# Round Off Error in Iterator Arithmetic

When I first started writing Julia (i.e., recently) I created vectors of intermediate results and operated upon them, that is complicated versions of:

``````temp0 = [k for k = 1:3]
3-element Vector{Int64}:
1
2
3

temp1 = map(x -> 2*x + 1, temp0)
3-element Vector{Int64}:
3
5
7
``````

But then I realized that others were creating iterators, manipulating the iterators, but delaying the create ion of the vector as long as possible. It seems that this should be more efficient, especially when the vectors no longer fit in cache. And that the ability to do this might be an important design pattern in Julia. So I rewrote a big chunk of code to do complicated versions of:

``````temp0 = 1:3
1:3

temp1 = 2*temp0 .+ 1
3:2:7

collect(temp1)
3-element Vector{Int64}:
3
5
7
``````

It broke most of my code. After a bit of fiddling I discovered that the problem is roundoff that causes the iterator to terminate one iteration too soon. Here is an example.

``````n = 569
569
start32 = Float32(153.97725105285645)
153.97725f0
stop32 = Float32(246.612811088562)
246.61281f0

range = stop32 - start32
92.63556f0
step = range / (n-1)
0.16309078f0
typeof(step)   # just to check that I didn't do something wrong
Float32

iter = start32 : step : stop32
153.97725f0:0.16309078f0:246.44972f0
length(collect(iter))
568
``````

Notice that the “length of the iterator” is one short. So, at the very least, this is a bug.

If you know nothing about Julia, you would expect this problem, to arise when the round off for the value pointed to by `step` yields a value enough higher than the exact `step` value so that `n` times the error in `step` is greater than `eps(type)` times `stop`. Perhaps I should write down a formal proof just to be sure, but I think that for random values of `n`, `start`, and `stop` this should occur somewhat often.

But if you use Julia you know that it doesn’t occur often. As near as I can tell it never happens if start, stop, and step are `Float64`'s. I think this means that some code somewhere accounts for roundoff and fixes this problem in the common case.

The problem only occurs if you use some other float type.
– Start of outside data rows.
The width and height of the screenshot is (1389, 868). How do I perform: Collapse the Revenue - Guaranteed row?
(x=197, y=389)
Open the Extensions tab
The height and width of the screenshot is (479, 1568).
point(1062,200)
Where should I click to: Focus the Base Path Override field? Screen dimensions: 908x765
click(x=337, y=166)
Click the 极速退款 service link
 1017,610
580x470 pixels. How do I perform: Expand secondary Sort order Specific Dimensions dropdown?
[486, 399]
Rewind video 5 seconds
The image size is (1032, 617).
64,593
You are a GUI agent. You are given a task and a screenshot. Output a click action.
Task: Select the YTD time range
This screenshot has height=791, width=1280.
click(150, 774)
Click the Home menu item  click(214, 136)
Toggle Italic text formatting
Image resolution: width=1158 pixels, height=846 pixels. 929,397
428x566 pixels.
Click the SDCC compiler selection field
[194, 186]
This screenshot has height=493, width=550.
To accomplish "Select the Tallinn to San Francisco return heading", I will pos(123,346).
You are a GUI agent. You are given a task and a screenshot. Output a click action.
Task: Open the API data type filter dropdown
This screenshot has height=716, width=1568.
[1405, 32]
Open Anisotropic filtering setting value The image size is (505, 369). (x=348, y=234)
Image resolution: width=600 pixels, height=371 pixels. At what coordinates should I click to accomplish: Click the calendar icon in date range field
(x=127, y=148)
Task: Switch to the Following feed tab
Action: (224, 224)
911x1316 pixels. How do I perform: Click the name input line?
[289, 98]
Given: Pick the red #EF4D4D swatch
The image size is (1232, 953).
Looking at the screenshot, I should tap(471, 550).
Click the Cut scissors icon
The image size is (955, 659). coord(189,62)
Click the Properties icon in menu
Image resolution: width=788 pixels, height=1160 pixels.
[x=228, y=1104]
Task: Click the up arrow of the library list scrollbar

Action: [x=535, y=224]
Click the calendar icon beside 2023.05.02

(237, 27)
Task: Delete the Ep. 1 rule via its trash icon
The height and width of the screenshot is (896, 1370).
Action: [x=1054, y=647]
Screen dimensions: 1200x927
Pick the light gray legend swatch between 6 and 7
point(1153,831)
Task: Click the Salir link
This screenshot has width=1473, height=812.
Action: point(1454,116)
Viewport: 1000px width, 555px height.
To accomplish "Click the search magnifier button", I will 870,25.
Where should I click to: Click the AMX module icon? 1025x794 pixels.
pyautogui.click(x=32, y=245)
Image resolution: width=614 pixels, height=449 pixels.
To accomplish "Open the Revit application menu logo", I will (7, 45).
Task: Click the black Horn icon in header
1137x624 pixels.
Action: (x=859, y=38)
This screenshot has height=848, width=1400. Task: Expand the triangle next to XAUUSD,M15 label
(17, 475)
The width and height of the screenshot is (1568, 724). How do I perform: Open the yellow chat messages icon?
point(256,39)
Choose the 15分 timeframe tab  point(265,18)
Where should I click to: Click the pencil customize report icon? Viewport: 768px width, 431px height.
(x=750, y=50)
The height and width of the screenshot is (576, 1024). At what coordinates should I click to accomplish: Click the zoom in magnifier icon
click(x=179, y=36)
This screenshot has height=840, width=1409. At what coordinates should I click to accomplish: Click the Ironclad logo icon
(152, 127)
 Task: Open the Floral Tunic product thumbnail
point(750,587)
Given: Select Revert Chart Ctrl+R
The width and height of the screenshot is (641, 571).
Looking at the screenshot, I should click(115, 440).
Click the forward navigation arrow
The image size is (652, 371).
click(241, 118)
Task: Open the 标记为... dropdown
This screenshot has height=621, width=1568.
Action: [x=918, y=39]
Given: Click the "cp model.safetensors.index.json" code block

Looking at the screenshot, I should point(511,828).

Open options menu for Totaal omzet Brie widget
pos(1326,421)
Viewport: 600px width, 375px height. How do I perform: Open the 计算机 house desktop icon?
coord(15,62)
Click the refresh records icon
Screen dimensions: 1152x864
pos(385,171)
Of course, using smaller floats is really hot right now, especially for GPUs (I’d like 18-bit and 24-bit floats too).

Interestingly

``````typeof(iter)
StepRangeLen{Float32, Float64, Float64}
``````

So the step size and the stop value are `Float64`? I can partly confirm this …

``````iter.step
0.163090780377388
``````

though I can’t figure out how to access the rest of the fields in `iter`. If I manually specify the length of the iterator then the end point may be off by a bit but the mixed type problem disappears.

``````iterManual = StepRangeLen(start32,step,n)
153.97725f0:0.16309078f0:246.61282f0

typeof(iterManual)
StepRangeLen{Float32, Float32, Float32}

length(collect(iterManual))
569
``````

Not sure if this is a sufficiently general workaround for my purposes.

After all that, I see that `range` computes the correct sequence using a rational representation of the grid points, which is reduced to a float as the last step, so that the `step` jitters from point to point but you always have the exact `start`, `stop`, and number of points.